Now, for those of you who have not experienced these places of hell, let me introduce you to a completely new world. It goes a little something like this:

It all starts when your mom or dad wakes up one day and decides, “I think I’m going to make insert your name here miserable for a week. I’m going to send him/her to softball/God/sewing camp”. Your fate is sealed from that moment on, and you are doomed. The worst is when you finally arrive at camp and you realize that you are roomed with some psycho with a cat obsession. It is going to be a super week.

The camp week always passes as slow as humanly possible, and you make “friends” in the meantime. When everyone is ready to depart, there is a frantic exchange of email addresses, screenames, and sometimes phone numbers.

When you get home, you immediately add all of your little camp pals to your buddy list, and recognize that giving away your screename was the biggest mistake of your life. For some reason, the people who now have your screename think it’s kosher to IM you every day. Patricia Wallace had this same problem when she went to summer camp and hypothesized why people feel the need to do this.

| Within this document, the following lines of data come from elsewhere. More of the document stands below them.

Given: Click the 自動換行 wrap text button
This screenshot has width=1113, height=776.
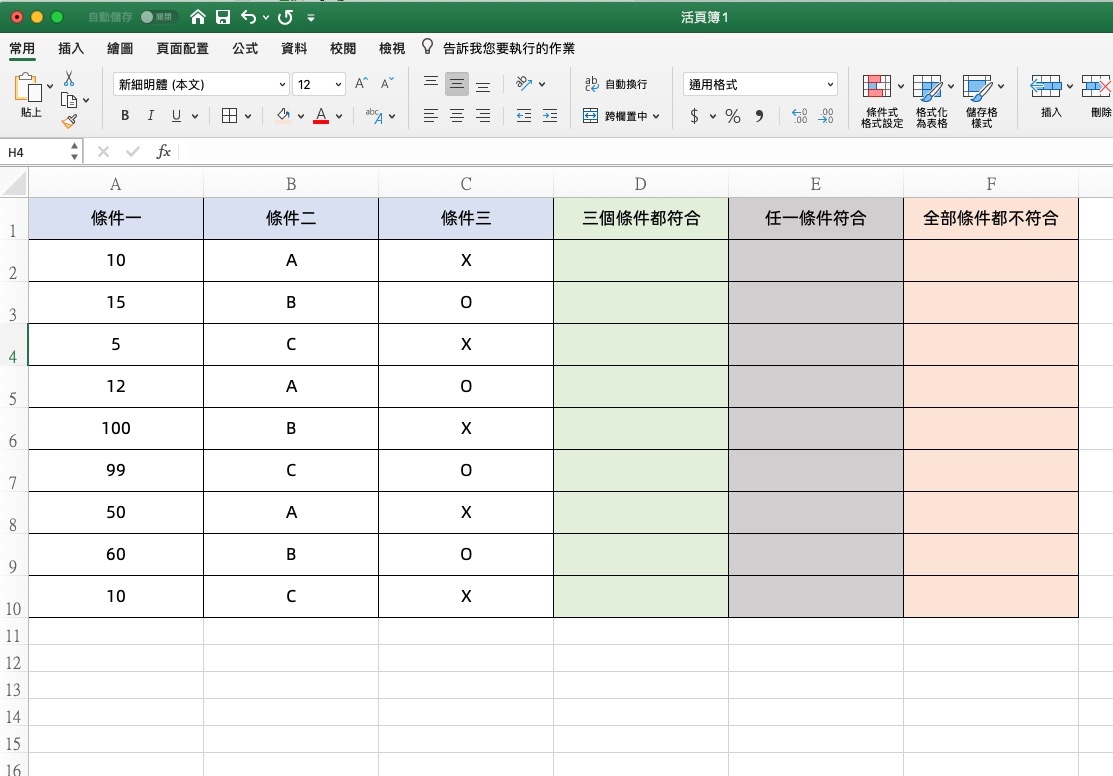Looking at the screenshot, I should pos(616,84).
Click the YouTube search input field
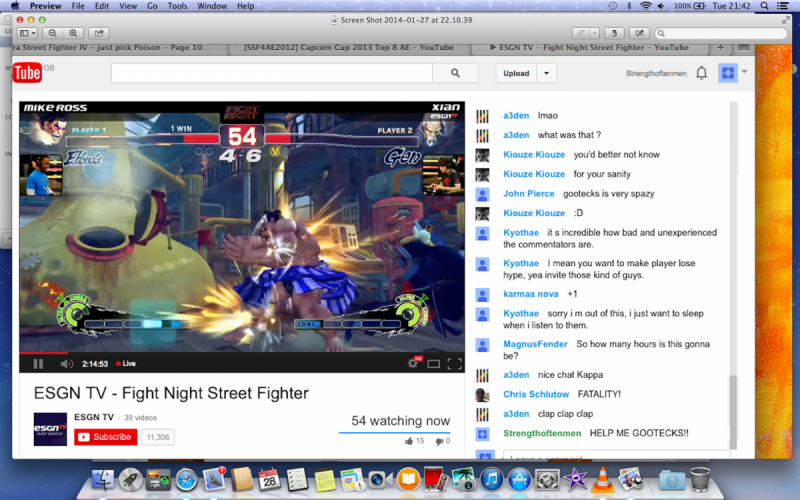The width and height of the screenshot is (800, 500). tap(271, 73)
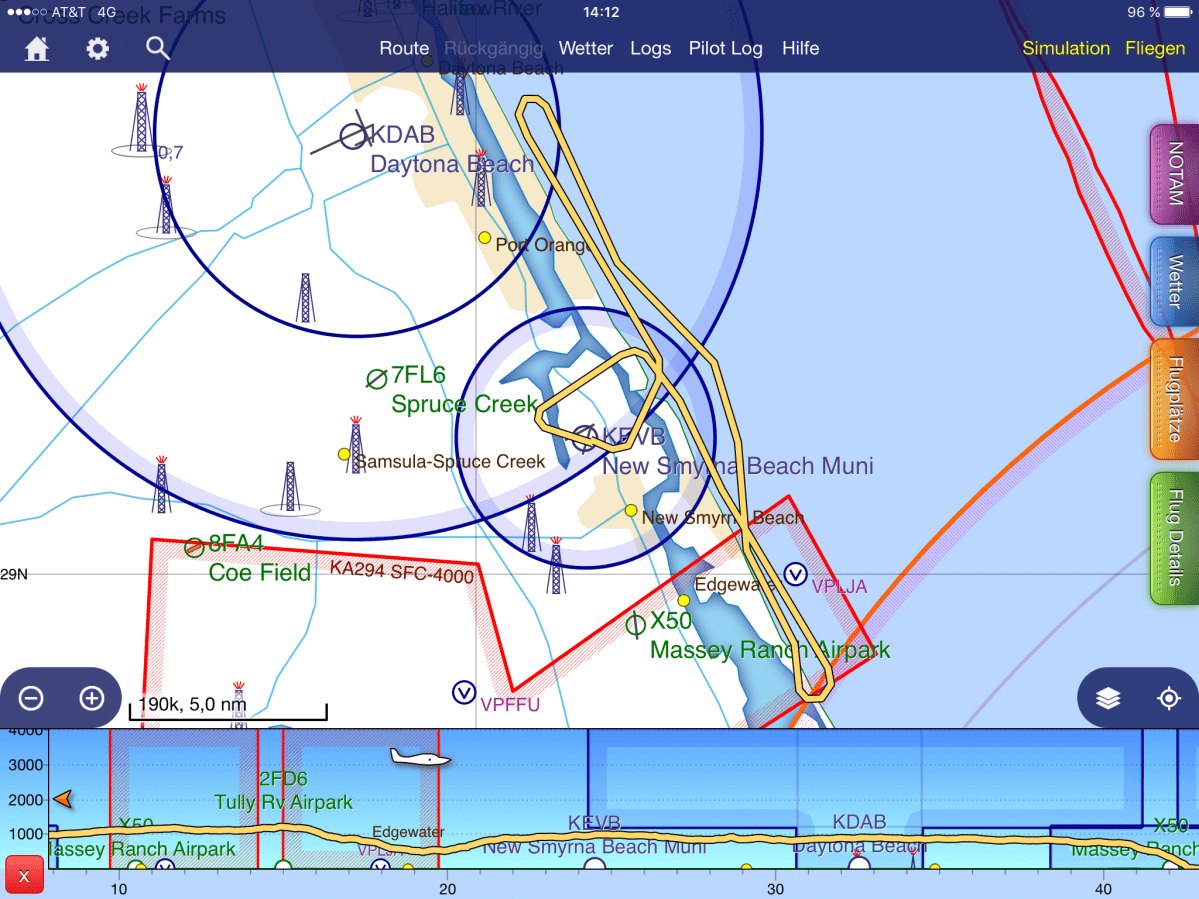The width and height of the screenshot is (1199, 899).
Task: Click the Hilfe button
Action: tap(800, 48)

She said that these camp friends/stalkers might think that they have common ground with you because you were both at the same camp. Common ground means that you share similar beliefs, assumptions, and presuppositions with someone. As well as going to the same camp, your camp roomie may feel a connection with you because she really likes cats and, hey!, your grandma has cat-print pants! If that’s not common ground, I don’t know what is.

Wallace also stated that increased physical proximity at camp might have caused their obsession with you. Now that you are not near them anymore, they feel as if they must remain close (emotionally) through instant messenger. You just wish they would stop.


Maybe if you ignore cat-girl she’ll get the hint? Let us hope so.

2 comments:

Mike Ott said...

I think you put a really interesting spin on Wallace’s attraction factors in your blog post since the feelings weren’t necessarily mutual. I’ve had a similar camp experience and actually resulted in me getting a new screenname. I think that the face to face interactions that occur at a themed camp really do help to exaggerate Wallace’s principal of common ground because you’re only learning a certain aspect about those individuals. This brings up the Law of Attraction because these camps are actually a lot like online spaces because you’re only learning certain aspects about those individuals due to the way the camp is structured. This is very similar to the Hyperpersonal effect because less information is perceived as more. I think it’s really interesting to see how that common ground carried over from the camp to the online space.

Scott Gorski said...

Really interesting post…Though we had very different camp experiences, I too experienced something very similar in regard to the rush to add buddies, speak to them everyday, and remain in touch for various reasons. In my experience, everyone speaks everyday for several weeks. And almost always, after these several weeks the conversations die down. I would attribute this to proximity and common ground, as you did. Similar to what Mike said in his comment, I would be curious to know how much of an effect common ground had in both of our experiences. Did we really know these kids and share so much with them? Or was it perceived this way because we were forced into living conditions, teams, etc with them? Your humor throughout the post made it easy to read and follow what you were saying. If only Wallace’s theories truly were based on such trivial experiences such as sleep away camp nightmares, haha.